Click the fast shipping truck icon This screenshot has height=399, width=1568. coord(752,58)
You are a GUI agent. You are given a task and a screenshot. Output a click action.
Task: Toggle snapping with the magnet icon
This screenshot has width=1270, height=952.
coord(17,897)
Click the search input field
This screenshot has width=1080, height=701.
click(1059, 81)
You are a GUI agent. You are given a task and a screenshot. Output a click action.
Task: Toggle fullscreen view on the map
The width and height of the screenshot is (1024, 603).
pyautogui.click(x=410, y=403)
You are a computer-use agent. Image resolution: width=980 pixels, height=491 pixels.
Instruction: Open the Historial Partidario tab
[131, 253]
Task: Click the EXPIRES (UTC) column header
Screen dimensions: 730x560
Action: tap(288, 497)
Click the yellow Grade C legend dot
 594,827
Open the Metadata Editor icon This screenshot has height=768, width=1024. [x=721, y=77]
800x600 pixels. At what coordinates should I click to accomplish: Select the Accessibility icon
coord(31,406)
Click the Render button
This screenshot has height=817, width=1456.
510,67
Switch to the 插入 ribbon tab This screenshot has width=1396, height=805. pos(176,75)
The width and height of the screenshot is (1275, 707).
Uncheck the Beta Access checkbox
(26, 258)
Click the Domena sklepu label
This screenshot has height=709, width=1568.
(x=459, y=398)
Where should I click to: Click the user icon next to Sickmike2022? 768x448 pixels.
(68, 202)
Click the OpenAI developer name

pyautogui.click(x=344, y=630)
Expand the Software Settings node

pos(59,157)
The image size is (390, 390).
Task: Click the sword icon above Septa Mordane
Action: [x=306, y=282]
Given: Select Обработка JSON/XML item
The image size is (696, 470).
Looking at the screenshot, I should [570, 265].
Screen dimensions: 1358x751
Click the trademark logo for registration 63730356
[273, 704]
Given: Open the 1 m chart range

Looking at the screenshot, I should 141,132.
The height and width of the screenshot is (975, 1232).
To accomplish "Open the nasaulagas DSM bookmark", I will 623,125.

========================================================================

### TASK REQUIREMENTS
All of the lines above must be returned exactly as they stand.

### SOLUTION TO THE PROBLEM
Click the fast shipping truck icon This screenshot has height=399, width=1568. coord(752,58)
You are a GUI agent. You are given a task and a screenshot. Output a click action.
Task: Toggle snapping with the magnet icon
This screenshot has width=1270, height=952.
coord(17,897)
Click the search input field
This screenshot has width=1080, height=701.
click(1059, 81)
You are a GUI agent. You are given a task and a screenshot. Output a click action.
Task: Toggle fullscreen view on the map
The width and height of the screenshot is (1024, 603).
pyautogui.click(x=410, y=403)
You are a computer-use agent. Image resolution: width=980 pixels, height=491 pixels.
Instruction: Open the Historial Partidario tab
[131, 253]
Task: Click the EXPIRES (UTC) column header
Screen dimensions: 730x560
Action: tap(288, 497)
Click the yellow Grade C legend dot
 594,827
Open the Metadata Editor icon This screenshot has height=768, width=1024. [x=721, y=77]
800x600 pixels. At what coordinates should I click to accomplish: Select the Accessibility icon
coord(31,406)
Click the Render button
This screenshot has height=817, width=1456.
510,67
Switch to the 插入 ribbon tab This screenshot has width=1396, height=805. pos(176,75)
The width and height of the screenshot is (1275, 707).
Uncheck the Beta Access checkbox
(26, 258)
Click the Domena sklepu label
This screenshot has height=709, width=1568.
(x=459, y=398)
Where should I click to: Click the user icon next to Sickmike2022? 768x448 pixels.
(68, 202)
Click the OpenAI developer name

pyautogui.click(x=344, y=630)
Expand the Software Settings node

pos(59,157)
The image size is (390, 390).
Task: Click the sword icon above Septa Mordane
Action: [x=306, y=282]
Given: Select Обработка JSON/XML item
The image size is (696, 470).
Looking at the screenshot, I should [570, 265].
Screen dimensions: 1358x751
Click the trademark logo for registration 63730356
[273, 704]
Given: Open the 1 m chart range

Looking at the screenshot, I should 141,132.
The height and width of the screenshot is (975, 1232).
To accomplish "Open the nasaulagas DSM bookmark", I will 623,125.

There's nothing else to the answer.